Complete step-by-step answer:
If we observe, the equations given in the question are the equations of the circle because the coefficient of xy is zero and coefficient of ${{x}^{2}}$ and ${{y}^{2}}$ are same.
We know that for a circle ${{x}^{2}}+{{y}^{2}}+2gx+2fy+c=0$ , the radius is given by $\sqrt{{{g}^{2}}+{{f}^{2}}-c}$ , and centre C=(-g,-f). So, for the circle ${{x}^{2}}+{{y}^{2}}-4x-1=0$ , the centre is (2,0) and radius is $\sqrt{{{2}^{2}}-\left( -1 \right)}=\sqrt{5}$ .
Also, for the circle ${{x}^{2}}+{{y}^{2}}-2y-9=0$ , centre is (0,1) and radius is $\sqrt{{{1}^{2}}-\left( -9 \right)}=\sqrt{10}$ . So, let us draw a representative diagram of the situation given.

Distance between ${{C}_{1}}\text{ }and\text{ }{{C}_{2}}$ can be found using the distance formula.
Now, according to the distance formula, the distance between two points $\left( {{x}_{1}},{{y}_{1}} \right)\text{ and }\left( {{x}_{2}},{{y}_{2}} \right)$ is given by $\sqrt{{{\left( {{x}_{2}}-{{x}_{1}} \right)}^{2}}+{{\left( {{y}_{2}}-{{y}_{1}} \right)}^{2}}}$ .
$\therefore {{C}_{1}}{{C}_{2}}=\sqrt{{{(2-0)}^{2}}+{{(0-1)}^{2}}}=\sqrt{5}$
Now, we know that the distance use the formula $\cos \theta =\dfrac{{{r}_{1}}^{2}+{{r}_{2}}^{2}-{{d}^{2}}}{2{{r}_{1}}{{r}_{2}}}$ , where $\theta $ is the angle between the circles and d is the distance between the centres.

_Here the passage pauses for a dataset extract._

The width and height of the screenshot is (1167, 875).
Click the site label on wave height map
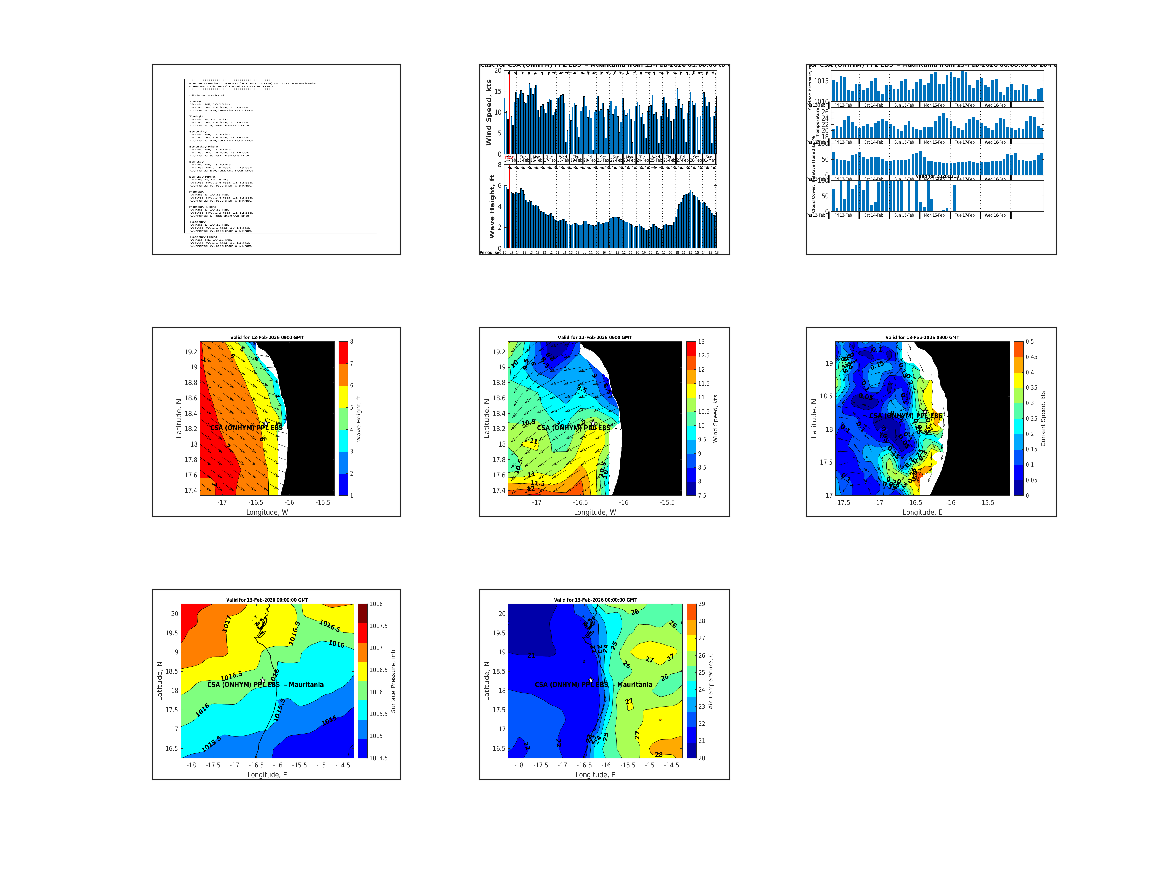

$\cos \theta =\dfrac{{{\left( \sqrt{5} \right)}^{2}}+{{\left( \sqrt{10} \right)}^{2}}-{{\left( \sqrt{5} \right)}^{2}}}{2\sqrt{5}\times \sqrt{10}}=\dfrac{10}{2\times 5\sqrt{2}}=\dfrac{1}{\sqrt{2}}$
Now we know that $\cos 45{}^\circ =\dfrac{1}{\sqrt{2}}$ . So, we can say that the angle between the two circles is $45{}^\circ $ .

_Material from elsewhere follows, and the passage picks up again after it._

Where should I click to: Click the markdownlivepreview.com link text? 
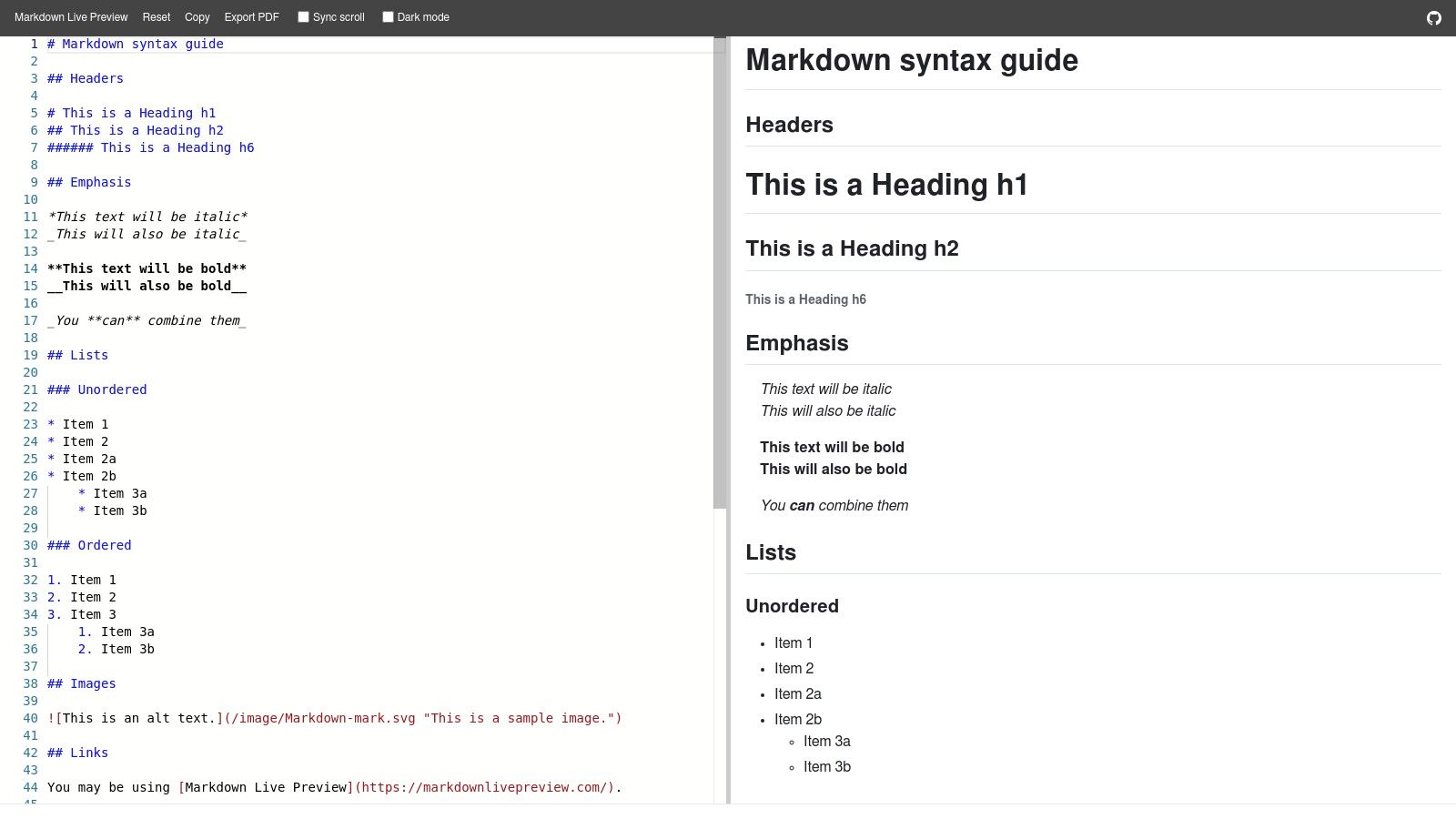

Note:If you would not have recognised that the curves are circles then you first have to find the meet point of the curves, then the tangents of both the curves at the meet point and then the angle between the tangents using the formula $\tan \theta =\left| \dfrac{{{m}_{1}}-{{m}_{2}}}{1+{{m}_{1}}{{m}_{2}}} \right|$ , i.e., the angle between lines. This method is valid for any curve, no matter whether they are standard curves or not.